がんにおける細胞周期調節因子の異常と分子病理診断へのアプローチ

著者

安井 弥

広島大学 医学部 第一病理

Summary

消化管の病変に対する内視鏡を用いた診断・治療の普及と進歩によって, そこから採取された組織検体を病理医が組織診断する機会が著しく増加している. 広島県腫瘍登録委員会では, 病理医が診断した腫瘍を良性・悪性を問わず病理診断報告書と組織プレパラ ートと共に登録する事業を行っているが, 登録される症例数はこの20年で, 胃癌は 3 倍, 大腸癌は 6 倍, 胃腺腫は20倍, 大腸腺腫ではなんと64倍に増えているのである. これは, 以前ならば手術によってのみ採取されていたものが, 今では多くが内視鏡的に生検あるいは粘膜切除されていることを意味している. 最近第一線の病院や検査センターでは, 消化管の組織が日常の病理診断の過半数を占めているといっても過言ではない.

病理診断は, 病変の確定診断や治療指針に極めて重要であるが, 組織形態のみに依存した診断にはある程度の限界があるのも事実である。良性と悪性の境界領域病変としか言えない形態を示す病変は稀ではなく, また, 病理医間で診断基準に若干のズレも存在する. さらに, 形態のみでは悪性度や予後に関する情報に限界のあること, 癌の存在診断に不向きであることも弱点である.

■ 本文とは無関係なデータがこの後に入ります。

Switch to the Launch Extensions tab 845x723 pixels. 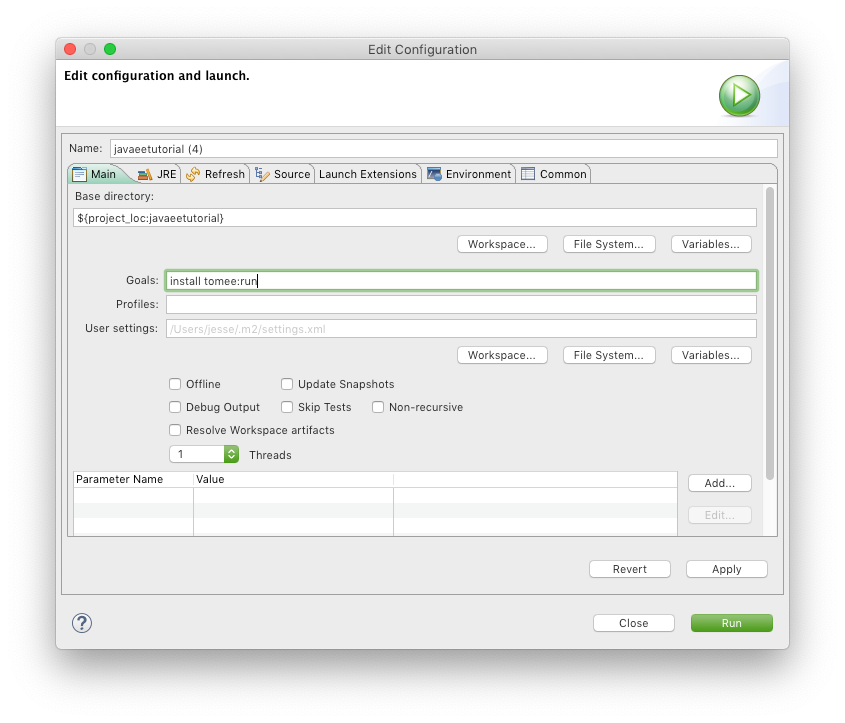367,174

最近の15年間の分子病理学的研究の積み重ねにより, 消化管癌の発生・進展の過程におけるジェネティックあるいはエピジェネティックな異常の詳細が明らかになってきた. 癌の最も大きな特性のひとつである過剰増殖に関しても, 増殖因子・レセプター, 細胞周期調節因子, アポトーシスなどの面から様々な研究成果が得られている. 特に, 細胞周期の調節については, 種々の正と負の調節因子や下流に存在する遺伝子制御機構などが明らかになり, これらの消化管癌における異常とその意義も大略がわかってきた. これを組織検体において解析し, 形態像を併せて診断に応用することが可能である.

本稿では, 細胞周期調節因子の異常を病理診断の最大のターゲットである消化管癌について概説し, その遺伝子診断へのアプローチとして, 我々が行っている消化管の分子病理診断を紹介し, 今後の展望を述べてみたい.